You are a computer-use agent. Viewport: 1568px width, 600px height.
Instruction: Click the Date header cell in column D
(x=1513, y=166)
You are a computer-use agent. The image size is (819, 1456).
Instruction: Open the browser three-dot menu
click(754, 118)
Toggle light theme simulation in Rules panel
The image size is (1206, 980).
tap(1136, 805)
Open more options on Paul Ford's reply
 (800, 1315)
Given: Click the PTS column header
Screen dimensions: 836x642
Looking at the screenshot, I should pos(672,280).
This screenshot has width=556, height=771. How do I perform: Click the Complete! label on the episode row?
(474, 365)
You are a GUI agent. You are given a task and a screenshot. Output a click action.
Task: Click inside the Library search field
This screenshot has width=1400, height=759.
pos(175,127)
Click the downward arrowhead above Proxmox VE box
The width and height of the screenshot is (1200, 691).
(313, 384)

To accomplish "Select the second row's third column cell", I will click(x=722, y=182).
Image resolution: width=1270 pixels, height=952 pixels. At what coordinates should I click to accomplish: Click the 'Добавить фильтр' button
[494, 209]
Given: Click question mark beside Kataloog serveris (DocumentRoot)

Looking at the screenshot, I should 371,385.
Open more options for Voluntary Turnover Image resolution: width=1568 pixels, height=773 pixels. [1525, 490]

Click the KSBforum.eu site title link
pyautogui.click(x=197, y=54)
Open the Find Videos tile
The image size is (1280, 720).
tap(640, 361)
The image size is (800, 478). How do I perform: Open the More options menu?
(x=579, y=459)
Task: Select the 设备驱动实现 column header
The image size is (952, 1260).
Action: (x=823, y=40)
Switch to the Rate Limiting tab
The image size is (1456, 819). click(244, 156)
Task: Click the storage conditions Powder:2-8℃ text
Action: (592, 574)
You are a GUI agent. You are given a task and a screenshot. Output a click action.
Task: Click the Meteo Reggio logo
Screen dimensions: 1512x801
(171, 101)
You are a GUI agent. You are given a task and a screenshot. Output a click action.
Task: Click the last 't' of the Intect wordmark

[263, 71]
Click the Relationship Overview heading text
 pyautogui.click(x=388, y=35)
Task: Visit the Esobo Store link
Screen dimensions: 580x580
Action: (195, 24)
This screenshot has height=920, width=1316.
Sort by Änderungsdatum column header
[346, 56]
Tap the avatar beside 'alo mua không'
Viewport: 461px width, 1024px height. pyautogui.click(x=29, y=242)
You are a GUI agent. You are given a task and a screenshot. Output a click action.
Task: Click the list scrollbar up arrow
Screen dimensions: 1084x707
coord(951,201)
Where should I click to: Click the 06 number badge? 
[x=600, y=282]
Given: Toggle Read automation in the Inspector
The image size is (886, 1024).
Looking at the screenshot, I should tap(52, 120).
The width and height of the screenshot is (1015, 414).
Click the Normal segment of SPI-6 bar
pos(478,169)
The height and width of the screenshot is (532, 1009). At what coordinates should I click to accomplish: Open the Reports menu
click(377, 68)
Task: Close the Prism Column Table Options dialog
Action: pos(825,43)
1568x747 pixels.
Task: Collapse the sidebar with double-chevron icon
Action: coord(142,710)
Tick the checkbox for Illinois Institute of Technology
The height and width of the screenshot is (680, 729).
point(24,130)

#### [The task]
Write the data from above out again, exactly.

#### [Written solution]
You are a computer-use agent. Viewport: 1568px width, 600px height.
Instruction: Click the Date header cell in column D
(x=1513, y=166)
You are a computer-use agent. The image size is (819, 1456).
Instruction: Open the browser three-dot menu
click(754, 118)
Toggle light theme simulation in Rules panel
The image size is (1206, 980).
tap(1136, 805)
Open more options on Paul Ford's reply
 (800, 1315)
Given: Click the PTS column header
Screen dimensions: 836x642
Looking at the screenshot, I should pos(672,280).
This screenshot has width=556, height=771. How do I perform: Click the Complete! label on the episode row?
(474, 365)
You are a GUI agent. You are given a task and a screenshot. Output a click action.
Task: Click inside the Library search field
This screenshot has width=1400, height=759.
pos(175,127)
Click the downward arrowhead above Proxmox VE box
The width and height of the screenshot is (1200, 691).
(313, 384)

To accomplish "Select the second row's third column cell", I will click(x=722, y=182).
Image resolution: width=1270 pixels, height=952 pixels. At what coordinates should I click to accomplish: Click the 'Добавить фильтр' button
[494, 209]
Given: Click question mark beside Kataloog serveris (DocumentRoot)

Looking at the screenshot, I should 371,385.
Open more options for Voluntary Turnover Image resolution: width=1568 pixels, height=773 pixels. [1525, 490]

Click the KSBforum.eu site title link
pyautogui.click(x=197, y=54)
Open the Find Videos tile
The image size is (1280, 720).
tap(640, 361)
The image size is (800, 478). How do I perform: Open the More options menu?
(x=579, y=459)
Task: Select the 设备驱动实现 column header
The image size is (952, 1260).
Action: (x=823, y=40)
Switch to the Rate Limiting tab
The image size is (1456, 819). click(244, 156)
Task: Click the storage conditions Powder:2-8℃ text
Action: (592, 574)
You are a GUI agent. You are given a task and a screenshot. Output a click action.
Task: Click the Meteo Reggio logo
Screen dimensions: 1512x801
(171, 101)
You are a GUI agent. You are given a task and a screenshot. Output a click action.
Task: Click the last 't' of the Intect wordmark

[263, 71]
Click the Relationship Overview heading text
 pyautogui.click(x=388, y=35)
Task: Visit the Esobo Store link
Screen dimensions: 580x580
Action: (195, 24)
This screenshot has height=920, width=1316.
Sort by Änderungsdatum column header
[346, 56]
Tap the avatar beside 'alo mua không'
Viewport: 461px width, 1024px height. pyautogui.click(x=29, y=242)
You are a GUI agent. You are given a task and a screenshot. Output a click action.
Task: Click the list scrollbar up arrow
Screen dimensions: 1084x707
coord(951,201)
Where should I click to: Click the 06 number badge? 
[x=600, y=282]
Given: Toggle Read automation in the Inspector
The image size is (886, 1024).
Looking at the screenshot, I should tap(52, 120).
The width and height of the screenshot is (1015, 414).
Click the Normal segment of SPI-6 bar
pos(478,169)
The height and width of the screenshot is (532, 1009). At what coordinates should I click to accomplish: Open the Reports menu
click(377, 68)
Task: Close the Prism Column Table Options dialog
Action: pos(825,43)
1568x747 pixels.
Task: Collapse the sidebar with double-chevron icon
Action: coord(142,710)
Tick the checkbox for Illinois Institute of Technology
The height and width of the screenshot is (680, 729).
point(24,130)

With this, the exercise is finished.